Tenants of 225 Lisgar St. woke up on Sunday, February 6 to the news of an alleged arson attempt on their building, which was caught on camera by the building's security system.

In footage taken from resident Matías Munoz, two individuals are seen entering the apartment building in the early morning hours.

The individuals are seen starting a fire by lighting fire starter bricks in the lobby.
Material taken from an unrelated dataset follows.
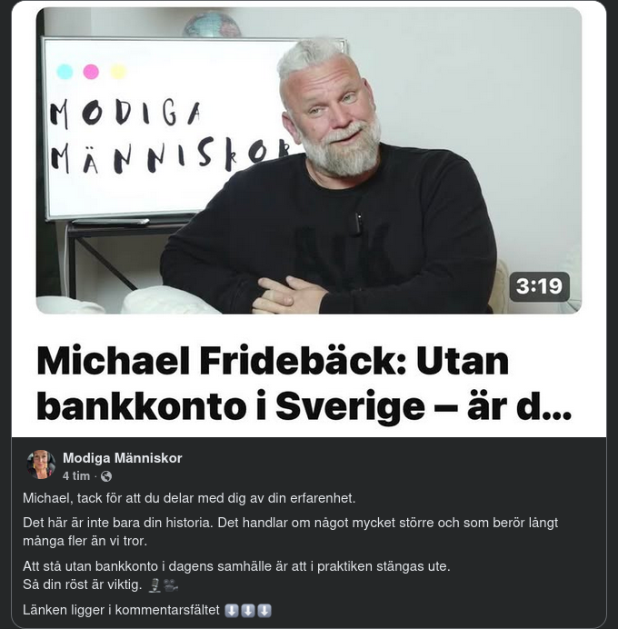Click the last down-arrow emoji
Viewport: 618px width, 629px height.
tap(264, 611)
Further footage showed one of the two suspects taping the doors of the apartment building shut.

“I woke up and a friend of mine in the building texted and asked if I'd seen what happened in the lobby, we all met there and the building manager let us see the footage,” he told CityNews.
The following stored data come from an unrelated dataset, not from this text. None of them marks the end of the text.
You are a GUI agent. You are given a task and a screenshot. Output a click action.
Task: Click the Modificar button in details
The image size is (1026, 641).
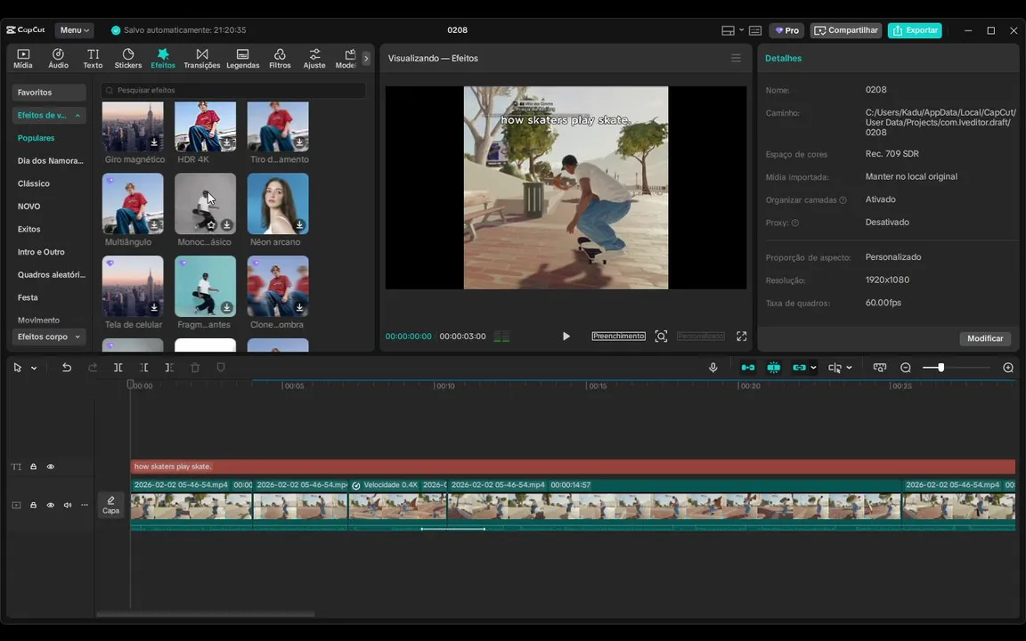coord(985,338)
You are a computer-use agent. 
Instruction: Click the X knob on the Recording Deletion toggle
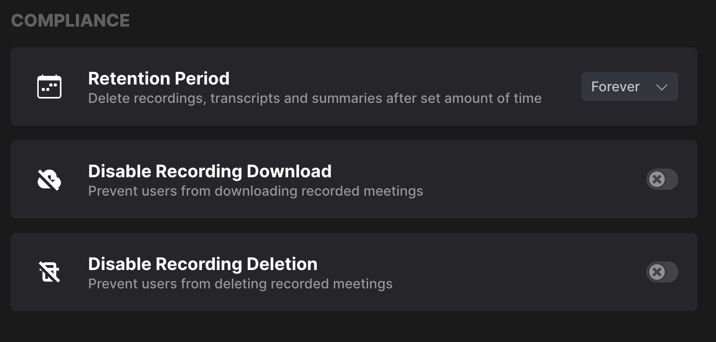coord(657,272)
Munoz said that when he came downstairs Sunday morning, he saw the carpet and floor were charred and that there were blackened fire-starter bricks strewn across the lobby.
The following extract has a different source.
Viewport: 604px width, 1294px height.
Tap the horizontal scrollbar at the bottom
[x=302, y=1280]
The building manager showed him surveillance video, which he said appears to show two men light a package of the bricks in the lobby and then securing the front door handles together before leaving through the side door.

“It was terrifying, Munoz recalled. “A tenant walked in the side door and saw them, she asked what they were doing and they replied that they were aligned with the convoy protests, she quickly went into the elevator.”

The video also shows a different man entering the building to put the fire out a short while later, he said in an interview. 

If the passerby hadn't happened upon the scene, Munoz fears the situation “could have been much much worse.”

There are more than 100 units in the building, he said and added that he can only imagine what would have happened if the fire had caught the wood panel walls nearby. 

The building is just seven blocks south of Parliament Hill, and some residents said they were already at their wits' end with the constant noise from honking and fireworks at night, road blockages, reports of broken windows, and harassment on the streets.

“On top of all that, somebody trying to do something as insidious as taping the door shut so people can't leave if there's a fire in the main lobby — it's terror, is what it is,” Munoz said.

The fire came after a particularly rough Saturday night for the residents of the building and the protesters camped below, Munoz said. 

“It sounded like a war zone out there,” he said. 

Mary Huang, president of the Centretown Community Association, was taken aback by the news, though she said she has heard stories from other community members of break-in attempts throughout the weekend.

“Centretown has a lot of seniors, and residents with mobility issues,” said Huang. “Centretown is a very accessible neighbourhood, though community members and residents are saying they’re terrified to leave their homes.”

Ottawa Mayor Jim Watson brought the investigation up as part of a special council meeting to address the ongoing demonstrations on Monday.

He said the “horrific story” clearly demonstrates “the malicious intent of these protesters occupying our city.”

The Ottawa Police Service Arson Unit is investigating. In a statement, officers said the fire caused minor damage but “thankfully no injuries occurred.”  It did, however, say they are looking for the public’s help in identifying two individuals as persons of interest in the investigation. The statement also did not mention the protest.

“It’s believed that one or more persons entered the building and started a fire using undisclosed materials,” stated the release on Monday, February 7.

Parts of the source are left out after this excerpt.